[TO DO]
Output the data below exactly.

[TASK INPUT]
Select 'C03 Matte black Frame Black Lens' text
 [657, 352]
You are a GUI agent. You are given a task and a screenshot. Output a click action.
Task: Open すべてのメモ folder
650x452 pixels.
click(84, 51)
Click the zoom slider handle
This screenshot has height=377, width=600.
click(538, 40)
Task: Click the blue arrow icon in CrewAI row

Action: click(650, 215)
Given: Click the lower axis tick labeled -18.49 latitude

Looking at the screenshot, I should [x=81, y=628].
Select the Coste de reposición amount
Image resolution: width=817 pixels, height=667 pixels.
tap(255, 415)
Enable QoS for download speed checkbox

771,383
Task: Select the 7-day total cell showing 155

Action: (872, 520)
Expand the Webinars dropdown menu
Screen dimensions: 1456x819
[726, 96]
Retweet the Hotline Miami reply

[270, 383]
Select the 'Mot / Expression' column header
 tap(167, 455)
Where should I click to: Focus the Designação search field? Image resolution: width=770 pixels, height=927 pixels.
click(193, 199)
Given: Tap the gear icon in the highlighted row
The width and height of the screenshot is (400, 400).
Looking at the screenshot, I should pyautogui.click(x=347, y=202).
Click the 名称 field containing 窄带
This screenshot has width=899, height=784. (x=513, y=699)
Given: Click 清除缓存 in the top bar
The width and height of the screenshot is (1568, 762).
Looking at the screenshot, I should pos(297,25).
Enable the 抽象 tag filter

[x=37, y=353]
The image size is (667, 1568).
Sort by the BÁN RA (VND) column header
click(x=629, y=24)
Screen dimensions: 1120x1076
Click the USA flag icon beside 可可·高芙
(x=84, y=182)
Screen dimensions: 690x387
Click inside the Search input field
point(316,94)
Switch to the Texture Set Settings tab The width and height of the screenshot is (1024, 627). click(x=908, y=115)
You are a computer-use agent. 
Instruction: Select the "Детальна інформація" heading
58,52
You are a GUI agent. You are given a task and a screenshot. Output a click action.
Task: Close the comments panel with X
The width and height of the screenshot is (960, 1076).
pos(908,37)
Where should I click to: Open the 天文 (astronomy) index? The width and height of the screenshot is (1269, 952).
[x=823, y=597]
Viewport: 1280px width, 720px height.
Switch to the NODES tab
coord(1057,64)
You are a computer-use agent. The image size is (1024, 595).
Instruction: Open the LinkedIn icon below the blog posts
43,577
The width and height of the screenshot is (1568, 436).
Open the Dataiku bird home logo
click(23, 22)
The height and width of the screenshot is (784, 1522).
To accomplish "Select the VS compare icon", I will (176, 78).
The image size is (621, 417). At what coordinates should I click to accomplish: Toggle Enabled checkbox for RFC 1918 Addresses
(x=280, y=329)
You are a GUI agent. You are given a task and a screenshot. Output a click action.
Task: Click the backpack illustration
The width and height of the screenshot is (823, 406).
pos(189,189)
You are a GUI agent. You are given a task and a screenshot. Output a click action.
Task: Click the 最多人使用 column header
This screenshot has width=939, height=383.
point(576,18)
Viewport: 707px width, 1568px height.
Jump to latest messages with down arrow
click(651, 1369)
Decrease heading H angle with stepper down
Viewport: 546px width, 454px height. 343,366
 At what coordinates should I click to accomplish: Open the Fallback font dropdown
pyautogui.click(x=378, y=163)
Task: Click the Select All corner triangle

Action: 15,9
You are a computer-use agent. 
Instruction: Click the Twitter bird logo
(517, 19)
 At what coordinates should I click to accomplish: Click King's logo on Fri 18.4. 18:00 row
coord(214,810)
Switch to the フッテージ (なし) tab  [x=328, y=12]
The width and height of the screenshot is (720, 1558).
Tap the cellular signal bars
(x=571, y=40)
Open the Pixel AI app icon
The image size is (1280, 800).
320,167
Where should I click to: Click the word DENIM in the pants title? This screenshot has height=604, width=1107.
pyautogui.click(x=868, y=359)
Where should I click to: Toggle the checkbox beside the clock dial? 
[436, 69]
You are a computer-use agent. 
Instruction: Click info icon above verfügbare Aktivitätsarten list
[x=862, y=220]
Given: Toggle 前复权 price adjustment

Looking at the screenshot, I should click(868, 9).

[COMPLETED EXERCISE]
Select 'C03 Matte black Frame Black Lens' text
 [657, 352]
You are a GUI agent. You are given a task and a screenshot. Output a click action.
Task: Open すべてのメモ folder
650x452 pixels.
click(84, 51)
Click the zoom slider handle
This screenshot has height=377, width=600.
click(538, 40)
Task: Click the blue arrow icon in CrewAI row

Action: click(650, 215)
Given: Click the lower axis tick labeled -18.49 latitude

Looking at the screenshot, I should [x=81, y=628].
Select the Coste de reposición amount
Image resolution: width=817 pixels, height=667 pixels.
tap(255, 415)
Enable QoS for download speed checkbox

771,383
Task: Select the 7-day total cell showing 155

Action: (872, 520)
Expand the Webinars dropdown menu
Screen dimensions: 1456x819
[726, 96]
Retweet the Hotline Miami reply

[270, 383]
Select the 'Mot / Expression' column header
 tap(167, 455)
Where should I click to: Focus the Designação search field? Image resolution: width=770 pixels, height=927 pixels.
click(193, 199)
Given: Tap the gear icon in the highlighted row
The width and height of the screenshot is (400, 400).
Looking at the screenshot, I should pyautogui.click(x=347, y=202).
Click the 名称 field containing 窄带
This screenshot has width=899, height=784. (x=513, y=699)
Given: Click 清除缓存 in the top bar
The width and height of the screenshot is (1568, 762).
Looking at the screenshot, I should pos(297,25).
Enable the 抽象 tag filter

[x=37, y=353]
The image size is (667, 1568).
Sort by the BÁN RA (VND) column header
click(x=629, y=24)
Screen dimensions: 1120x1076
Click the USA flag icon beside 可可·高芙
(x=84, y=182)
Screen dimensions: 690x387
Click inside the Search input field
point(316,94)
Switch to the Texture Set Settings tab The width and height of the screenshot is (1024, 627). click(x=908, y=115)
You are a computer-use agent. 
Instruction: Select the "Детальна інформація" heading
58,52
You are a GUI agent. You are given a task and a screenshot. Output a click action.
Task: Close the comments panel with X
The width and height of the screenshot is (960, 1076).
pos(908,37)
Where should I click to: Open the 天文 (astronomy) index? The width and height of the screenshot is (1269, 952).
[x=823, y=597]
Viewport: 1280px width, 720px height.
Switch to the NODES tab
coord(1057,64)
You are a computer-use agent. The image size is (1024, 595).
Instruction: Open the LinkedIn icon below the blog posts
43,577
The width and height of the screenshot is (1568, 436).
Open the Dataiku bird home logo
click(23, 22)
The height and width of the screenshot is (784, 1522).
To accomplish "Select the VS compare icon", I will (176, 78).
The image size is (621, 417). At what coordinates should I click to accomplish: Toggle Enabled checkbox for RFC 1918 Addresses
(x=280, y=329)
You are a GUI agent. You are given a task and a screenshot. Output a click action.
Task: Click the backpack illustration
The width and height of the screenshot is (823, 406).
pos(189,189)
You are a GUI agent. You are given a task and a screenshot. Output a click action.
Task: Click the 最多人使用 column header
This screenshot has width=939, height=383.
point(576,18)
Viewport: 707px width, 1568px height.
Jump to latest messages with down arrow
click(651, 1369)
Decrease heading H angle with stepper down
Viewport: 546px width, 454px height. 343,366
 At what coordinates should I click to accomplish: Open the Fallback font dropdown
pyautogui.click(x=378, y=163)
Task: Click the Select All corner triangle

Action: 15,9
You are a computer-use agent. 
Instruction: Click the Twitter bird logo
(517, 19)
 At what coordinates should I click to accomplish: Click King's logo on Fri 18.4. 18:00 row
coord(214,810)
Switch to the フッテージ (なし) tab  [x=328, y=12]
The width and height of the screenshot is (720, 1558).
Tap the cellular signal bars
(x=571, y=40)
Open the Pixel AI app icon
The image size is (1280, 800).
320,167
Where should I click to: Click the word DENIM in the pants title? This screenshot has height=604, width=1107.
pyautogui.click(x=868, y=359)
Where should I click to: Toggle the checkbox beside the clock dial? 
[436, 69]
You are a computer-use agent. 
Instruction: Click info icon above verfügbare Aktivitätsarten list
[x=862, y=220]
Given: Toggle 前复权 price adjustment

Looking at the screenshot, I should click(868, 9).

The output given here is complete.